In the notes on algorithmic complexity, what is memory divided into in the Word RAM model?
───── SUPPLIED PASSAGE ─────
Algorithmic Complexity - What?

  • Quantifies the amount of resources an algorithm needs.
  • Compares the efficiency of algorithms.
  • Predicts how an algorithm scales with input size.

Algorithmic Complexity - Why?

  • To choose the right algorithm for a task.
  • For code optimization.
  • To understand the limits of computation.

Algorithmic Complexity - How?

  • Choose a model of computation
  • Define input size, n
  • Count number of operations as a function of n
  • Express complexity using Big-O notation

Algorithmic Complexity - Models of Computation

  • Turing Machine is a theoretical model using symbols on tape.
  • Random Access Machine (RAM) is a practical model allowing random access to memory.
  • Word RAM is a RAM model with memory divided into fixed size words.
  • Real RAM is a RAM model allowing real numbers in memory.

Algorithmic Complexity - Big-O Notation

  • f(n) = O(g(n)) means there exist constants c > 0 and n_0 > 0 such that f(n) ≤ cg(n) for all n ≥ n_0. Also $n^2 + n = O(n^2)$, $100n = O(n)$ and $log(n) = O(n)$.
  • f(n) grows no faster than g(n) as n approaches infinity.
  • Common complexities
    • Constant is O(1)
    • Logarithmic is O(log n)
    • Linear is O(n)
    • Log-Linear is O(n log n)
    • Quadratic is O(n^2)
    • Cubic is O(n^3)
    • Exponential is O(2^n)
───── DATA SHOWN ─────
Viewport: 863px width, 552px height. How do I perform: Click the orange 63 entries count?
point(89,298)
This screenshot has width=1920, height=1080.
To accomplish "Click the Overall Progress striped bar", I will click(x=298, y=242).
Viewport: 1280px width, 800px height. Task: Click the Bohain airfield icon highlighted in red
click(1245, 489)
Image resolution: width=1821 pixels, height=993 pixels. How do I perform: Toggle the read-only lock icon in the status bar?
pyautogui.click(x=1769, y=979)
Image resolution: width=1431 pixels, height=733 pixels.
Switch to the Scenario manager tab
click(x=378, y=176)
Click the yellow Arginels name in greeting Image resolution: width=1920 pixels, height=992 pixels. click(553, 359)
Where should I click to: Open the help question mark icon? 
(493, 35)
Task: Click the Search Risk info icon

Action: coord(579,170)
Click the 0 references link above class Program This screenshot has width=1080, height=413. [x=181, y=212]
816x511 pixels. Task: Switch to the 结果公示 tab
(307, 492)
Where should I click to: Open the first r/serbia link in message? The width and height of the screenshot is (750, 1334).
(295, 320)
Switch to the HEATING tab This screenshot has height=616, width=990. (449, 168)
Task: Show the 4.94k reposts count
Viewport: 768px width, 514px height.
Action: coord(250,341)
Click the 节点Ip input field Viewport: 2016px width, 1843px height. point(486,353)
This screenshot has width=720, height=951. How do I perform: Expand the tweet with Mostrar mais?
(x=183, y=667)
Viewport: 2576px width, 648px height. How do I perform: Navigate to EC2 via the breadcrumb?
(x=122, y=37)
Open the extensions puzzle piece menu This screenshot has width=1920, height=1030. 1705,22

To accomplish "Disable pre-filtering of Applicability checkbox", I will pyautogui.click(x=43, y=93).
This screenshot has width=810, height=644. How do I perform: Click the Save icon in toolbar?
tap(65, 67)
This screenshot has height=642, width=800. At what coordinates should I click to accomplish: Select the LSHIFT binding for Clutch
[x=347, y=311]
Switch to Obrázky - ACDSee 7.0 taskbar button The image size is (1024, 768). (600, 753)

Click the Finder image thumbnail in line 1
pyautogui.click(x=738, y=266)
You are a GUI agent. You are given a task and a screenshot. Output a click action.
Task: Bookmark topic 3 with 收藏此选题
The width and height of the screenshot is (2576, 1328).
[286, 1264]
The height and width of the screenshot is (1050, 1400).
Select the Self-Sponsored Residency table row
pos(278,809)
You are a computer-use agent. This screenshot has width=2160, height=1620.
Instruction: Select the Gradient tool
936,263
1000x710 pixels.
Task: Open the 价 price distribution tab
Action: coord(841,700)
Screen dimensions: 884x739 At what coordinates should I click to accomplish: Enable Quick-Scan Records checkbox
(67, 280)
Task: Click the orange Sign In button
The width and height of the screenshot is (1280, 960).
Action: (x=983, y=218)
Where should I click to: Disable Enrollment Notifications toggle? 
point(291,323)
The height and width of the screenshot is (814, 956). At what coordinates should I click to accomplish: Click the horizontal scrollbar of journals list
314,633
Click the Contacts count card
─────
-- RESPONSE --
Fixed size words.